Dia mengatakan, harimau keluar huta bisa karena berbagai penyebab, seperti kesediaan pakan dan alih fungsi hutan.

Kalau harimau, katanya, umur baru lima tahun biasa harimau menyebar keluar teritori.

Kemunculan Gadis Liku, katanya, penyebab harus dicari tahu. “Kalau ternyata ada perubahan habitat harus dievaluasi apakah memungkinkan dibuka sawit, apakah legal proses Amdal, izin apakah sudah ada atau belum, apakah itu menyalahi aturan,” katanya.

Jika harus ditutup, seharusnya orang tak boleh tinggi di situ. Kala kampung sudah lama (legal),  kebun sawit sudah lama, harimau yang datang, barulah cari solusi seperti pemagaran.

Selain itu, katanya, harus sosialisasikan pemahaman dan persiapan masyarakat lebih bagus, kala harimau muncul.

“Harus diapakan?
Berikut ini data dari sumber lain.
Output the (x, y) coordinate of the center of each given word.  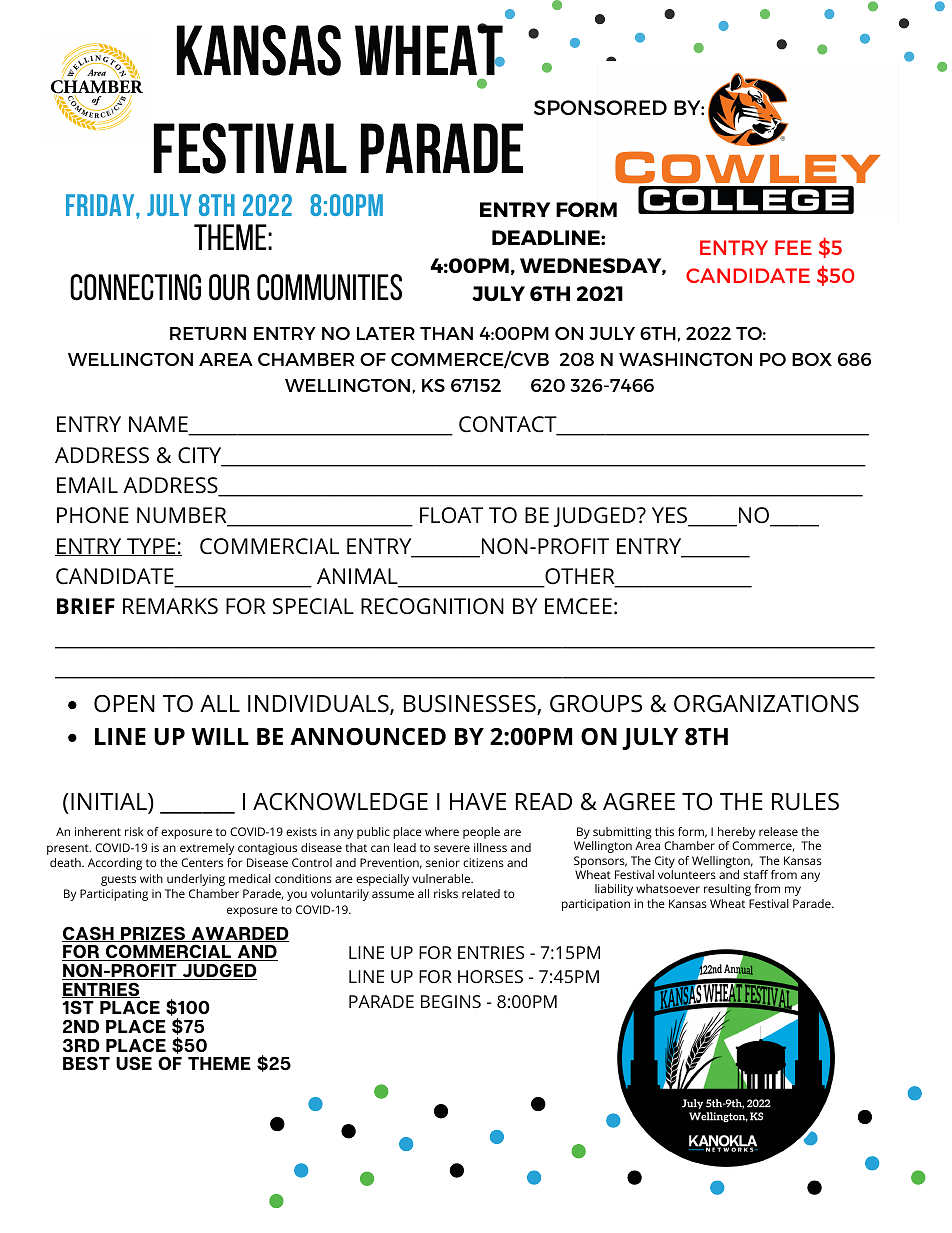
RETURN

Tak serta merta harus ditangkap, apalagi kalau itu berbatasan langsung dengan TNKS, berarti ini daerah perlu dijaga untuk menjaga keterhubungan populasi harimau di Kerinci dengan tempat lain.”

Untuk harimau di TMSBK Bukittinggi, Sunarto, menekankan perhatian kesejahteraan mereka.

“Harimau sehat, sebisa mungkin rilis.”

 

Sosialisasi kurangi konflik  

Teguh Sri Yanto, Kabag Sub Tata Usaha BKSDA Sumbar mengatakan, sejak 2016 terjadi peningkatan konflik harimau di Sumbar. Meski begitu dia belum bisa menyimpulkan penyebabnya.

“Penyebab pasti kami belum tau, mengingat beberapa tahun belakangan praktis hampir tak ada terjadi konflik harimau, terakhir 2009-2010.”

Dugaan awal, beberapa faktor penyebab harimau keluar, seperti ketersediaan mangsa dan habitat.

“Saya kira, TNKS tempat harimau Gadis liku itu masih bagus.”

Teguh mengklaim sejauh ini tak mendengar ada pembukaan sawit di TNKS. Jelajah harimau memang tak terbatasi wilayah administrasi.

Untuk meminimalisir konflik, BKSDA sudah sosialisasi tentang satwa liar, konflik satwa, dan bagaimana penanganan termasuk kalau muncul harimau

“Apa saja yang bisa dilakukan masyarakat, harus kemana melapor. Ini untuk meminimalkan risiko korban baik masyarakat maupun satwa.”